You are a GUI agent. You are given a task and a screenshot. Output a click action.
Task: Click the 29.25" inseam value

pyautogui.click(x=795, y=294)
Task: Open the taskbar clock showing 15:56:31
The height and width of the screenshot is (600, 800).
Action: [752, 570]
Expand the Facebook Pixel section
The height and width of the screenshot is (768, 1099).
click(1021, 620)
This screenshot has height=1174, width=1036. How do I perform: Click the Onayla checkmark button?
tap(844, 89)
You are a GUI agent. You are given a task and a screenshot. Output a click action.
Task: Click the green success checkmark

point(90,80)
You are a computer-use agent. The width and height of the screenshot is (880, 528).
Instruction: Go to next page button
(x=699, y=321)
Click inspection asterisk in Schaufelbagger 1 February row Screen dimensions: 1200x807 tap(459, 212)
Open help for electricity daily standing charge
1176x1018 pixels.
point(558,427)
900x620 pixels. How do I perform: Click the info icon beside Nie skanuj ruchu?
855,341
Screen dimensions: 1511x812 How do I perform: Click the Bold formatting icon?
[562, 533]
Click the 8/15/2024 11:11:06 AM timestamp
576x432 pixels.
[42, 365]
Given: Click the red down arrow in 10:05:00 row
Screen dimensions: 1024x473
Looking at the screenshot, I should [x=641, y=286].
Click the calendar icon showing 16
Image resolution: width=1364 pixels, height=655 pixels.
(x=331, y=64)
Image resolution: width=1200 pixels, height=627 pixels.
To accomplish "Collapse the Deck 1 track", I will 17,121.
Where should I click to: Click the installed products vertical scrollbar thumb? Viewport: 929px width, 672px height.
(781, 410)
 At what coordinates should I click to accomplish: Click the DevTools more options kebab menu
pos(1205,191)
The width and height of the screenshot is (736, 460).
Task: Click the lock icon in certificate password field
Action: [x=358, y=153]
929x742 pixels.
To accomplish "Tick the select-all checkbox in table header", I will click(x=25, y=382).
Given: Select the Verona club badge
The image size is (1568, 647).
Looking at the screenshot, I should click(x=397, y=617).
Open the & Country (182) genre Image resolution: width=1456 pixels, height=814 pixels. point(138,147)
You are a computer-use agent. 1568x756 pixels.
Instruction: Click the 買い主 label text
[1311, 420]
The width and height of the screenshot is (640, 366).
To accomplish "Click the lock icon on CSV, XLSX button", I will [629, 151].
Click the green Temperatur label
+--
Copy out, in full, each line above that has the word "computer" in it.

> Answer box:
You are a computer-use agent. The width and height of the screenshot is (880, 528).
You are a computer-use agent. 1568x756 pixels.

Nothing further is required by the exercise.